ADMIRAL Trial: Genetic Mutations in Patients With Resistant AML
Posted: Sunday, March 1, 2020
Ras/MAPK pathway gene mutations and FLT3 F691L gatekeeper mutations were the most common mutations in patients with acute myeloid leukemia (AML) who have a mutated FLT3 gene and experienced relapse on gilteritinib therapy in the ADMIRAL trial. Catherine C. Smith, MD, of the University of California, San Francisco, presented these study findings on behalf of her colleagues at the 2019 American Society of Hematology (ASH) Annual Meeting & Exposition (Abstract 14) and published them in the journal Blood.

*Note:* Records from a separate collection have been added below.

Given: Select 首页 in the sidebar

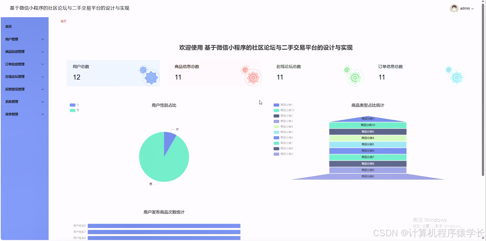Looking at the screenshot, I should 24,26.
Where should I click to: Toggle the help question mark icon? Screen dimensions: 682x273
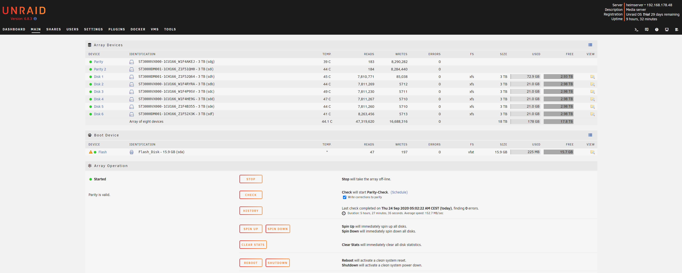pyautogui.click(x=657, y=30)
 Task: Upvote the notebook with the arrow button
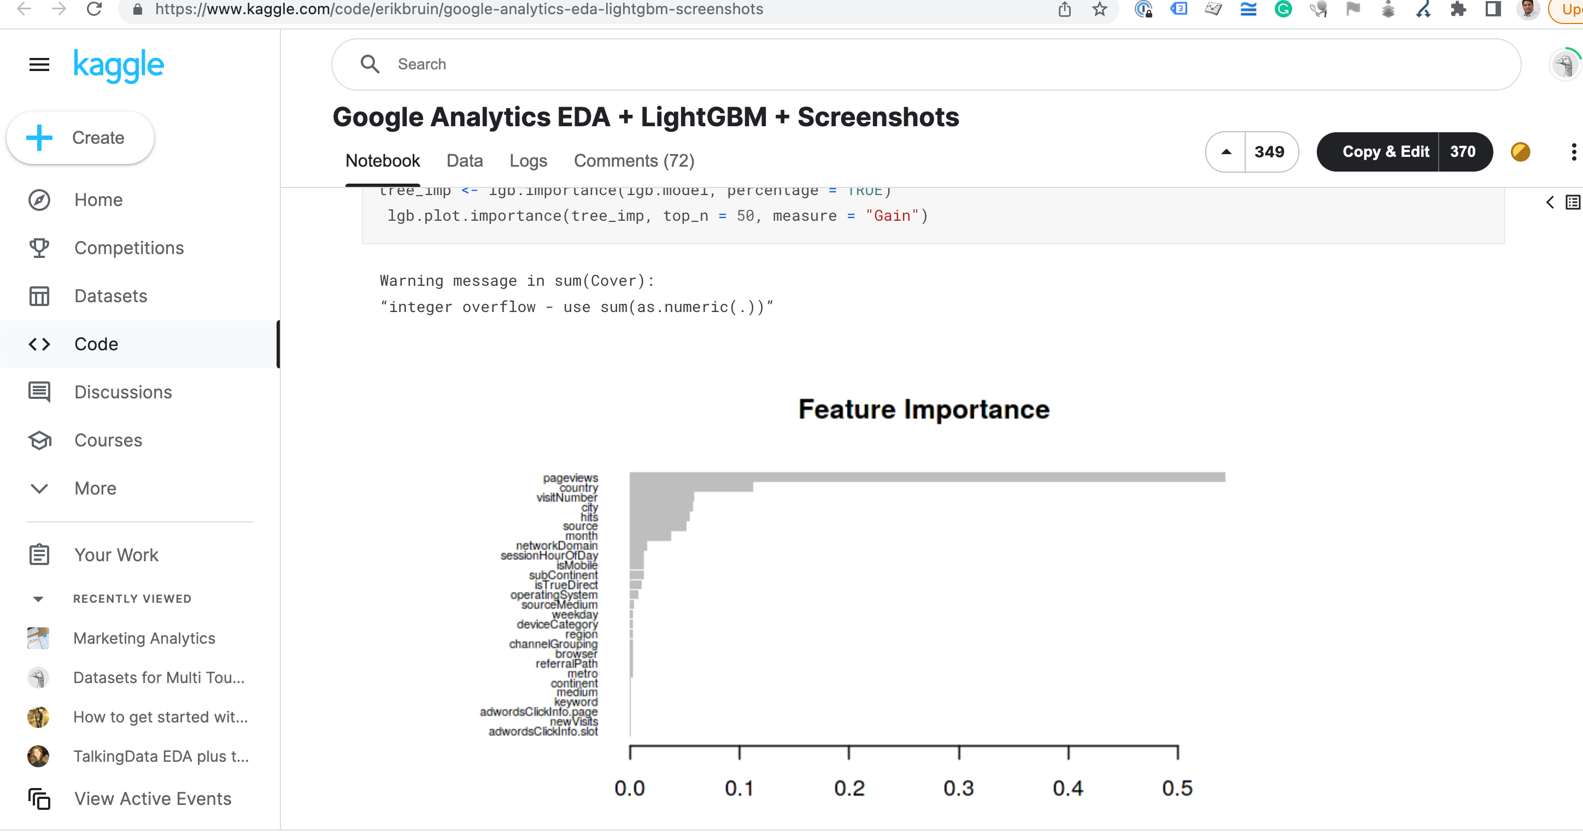(1225, 152)
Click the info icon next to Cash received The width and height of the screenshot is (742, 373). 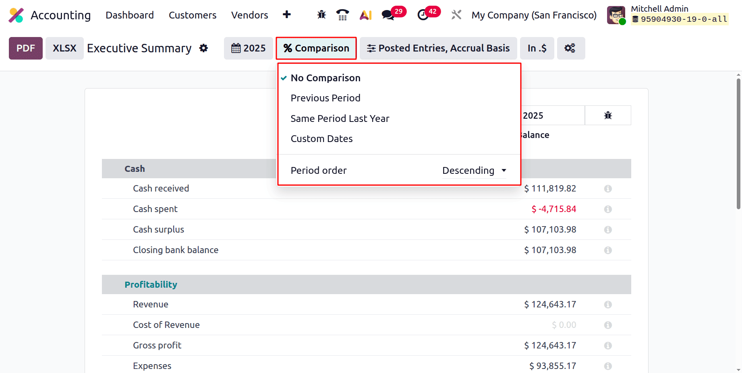point(608,188)
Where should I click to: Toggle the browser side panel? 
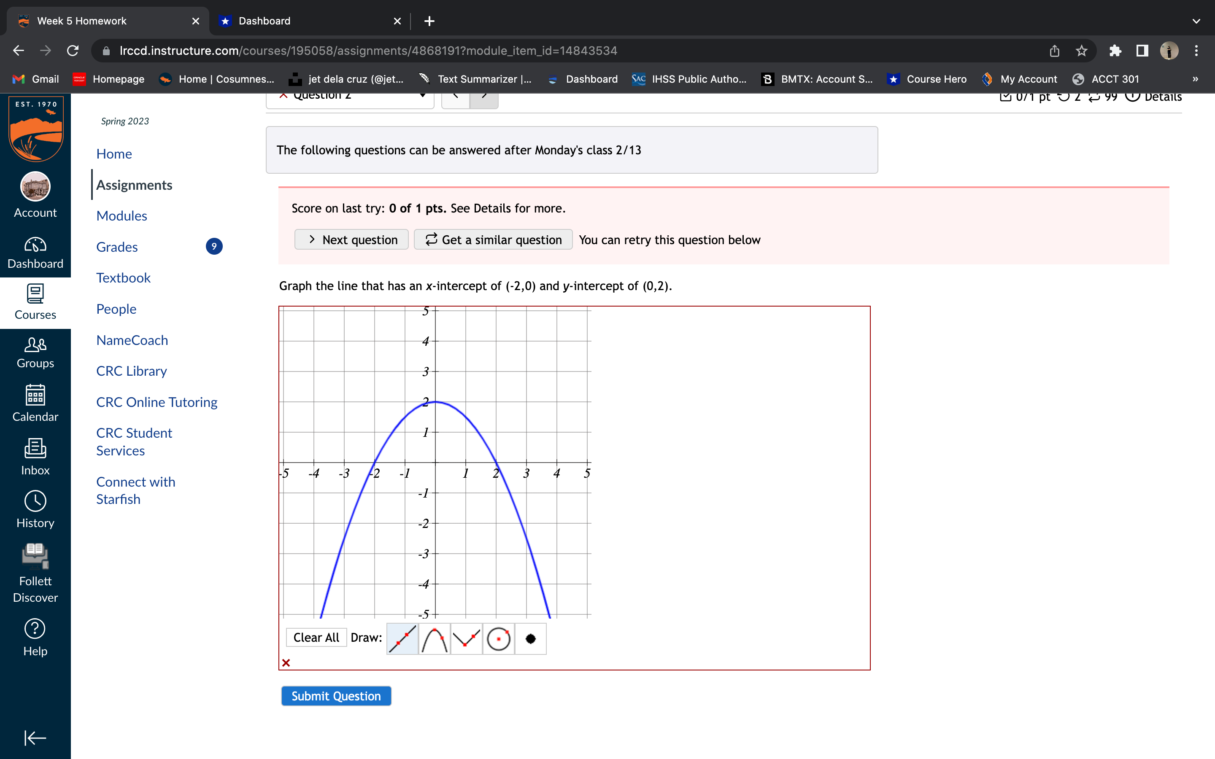pyautogui.click(x=1142, y=51)
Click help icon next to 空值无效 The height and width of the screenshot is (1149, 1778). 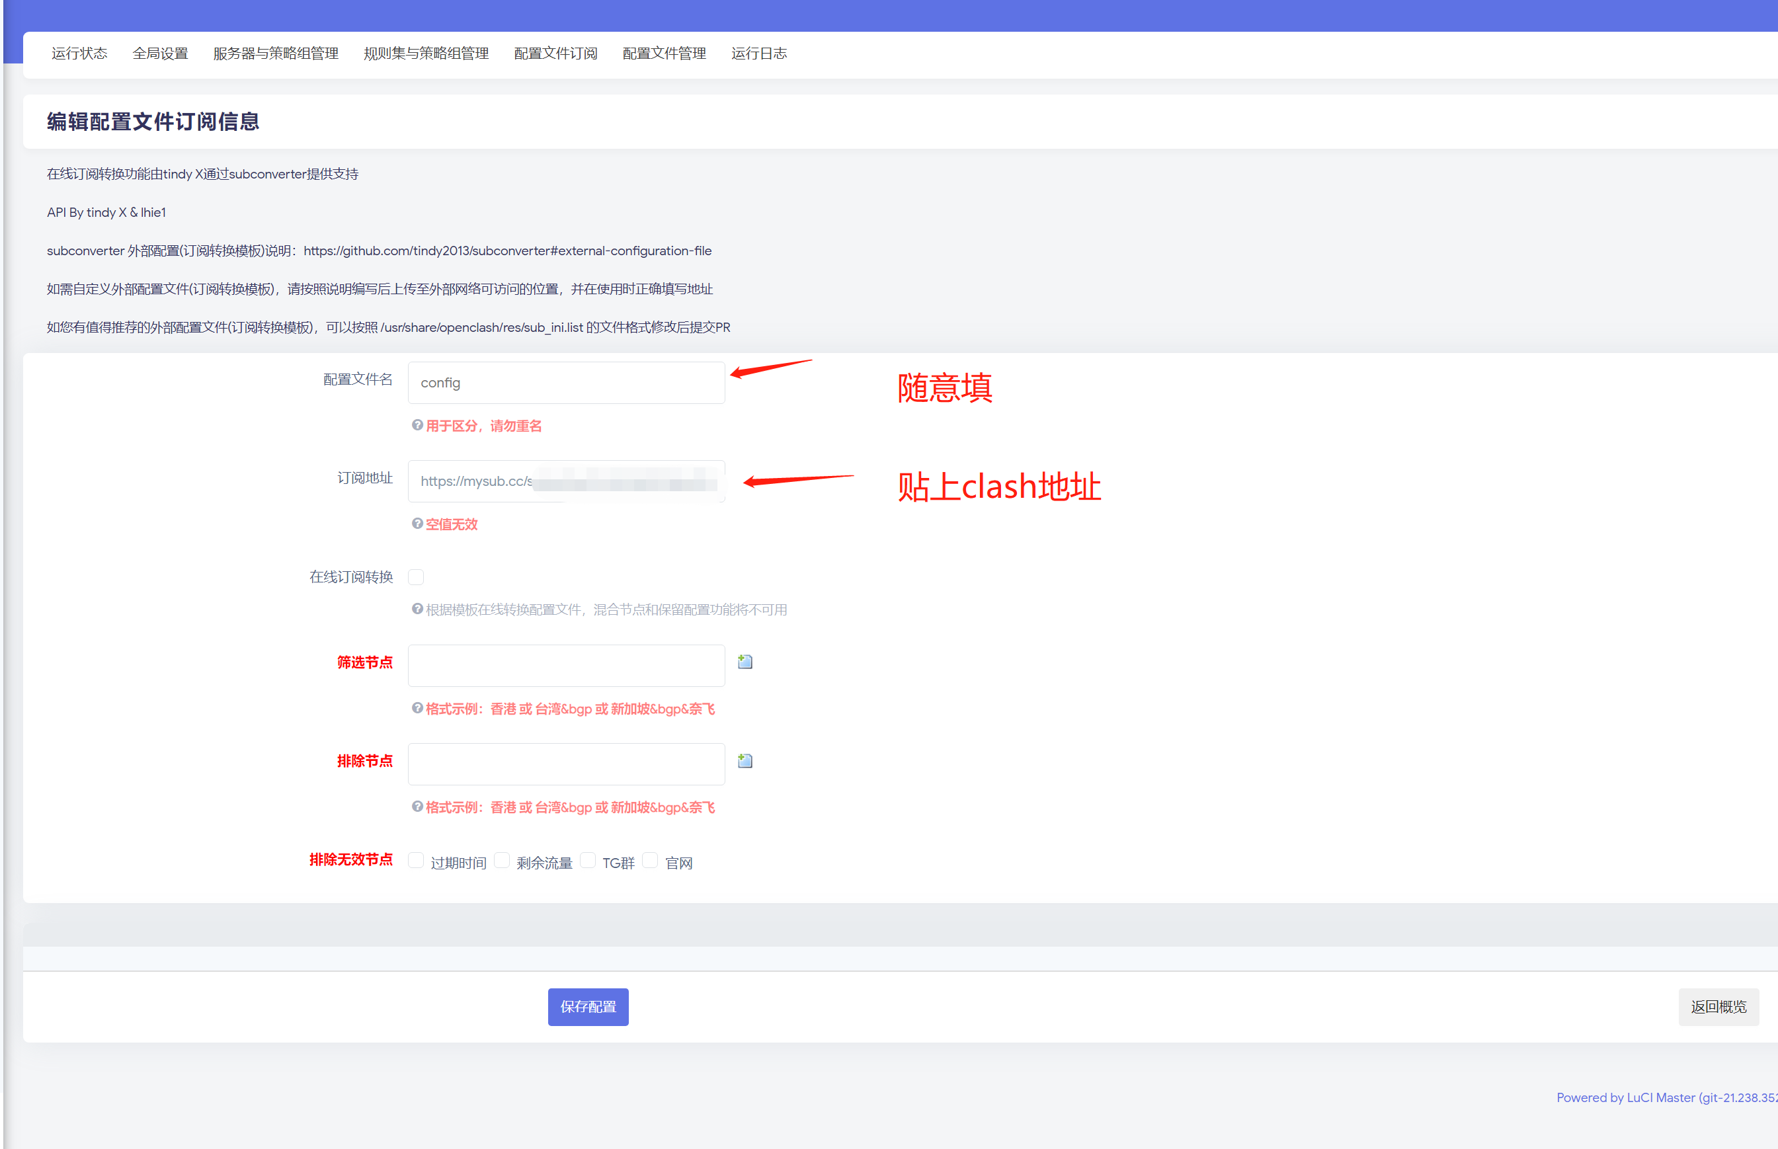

A total of 75 of the 247 patients assigned to treatment with the oral FLT3 inhibitor in the ADMIRAL trial relapsed over the course of the study, and 40 of these patients had samples available for comparison. Most relapses occurred within the first 4 weeks after the last gilteritinib dose.
Researchers used blood or bone marrow samples to perform next-generation sequencing to identify other mutations that may have contributed to patient relapse. They used baseline samples to characterize other co-mutations as well. At the time of relapse, 27 patients (67.5%) who relapsed had new mutations in the Ras/MAPK pathway genes (18 patients), FLT3 (6 patients), WT1 (3 patients), IDH1 (1 patient), and GATA2 (1 patient).
Among the patients with new Ras/MAPK mutations, 61.1% had more than one new mutation at the time of relapse. NRAS was the most frequently mutated RAS/MAPK pathway gene (11 patients). In addition, 25 patients in this trial had Ras/MAPK pathway gene mutations at baseline (6.9%), but just 12% of these patients had more than one RAS/MAPK pathway mutation. A number of the patients who had Ras/MAPK mutations at baseline were able to achieve remission, and the rate of composite complete remission was 38.9% (complete permission or complete remission with incomplete hematologic/platelet recovery).
In total, six patients acquired new FLT3 mutations at relapse, with five of them acquiring an F691L gatekeeper mutation. Three patients acquired a WT1 mutation at relapse, and one of these patients also developed an F691 gatekeeper mutation. Acquisition of any these mutations was mutually exclusive.
Disclosure: For full disclosures of the study authors, visit ashpublications.org.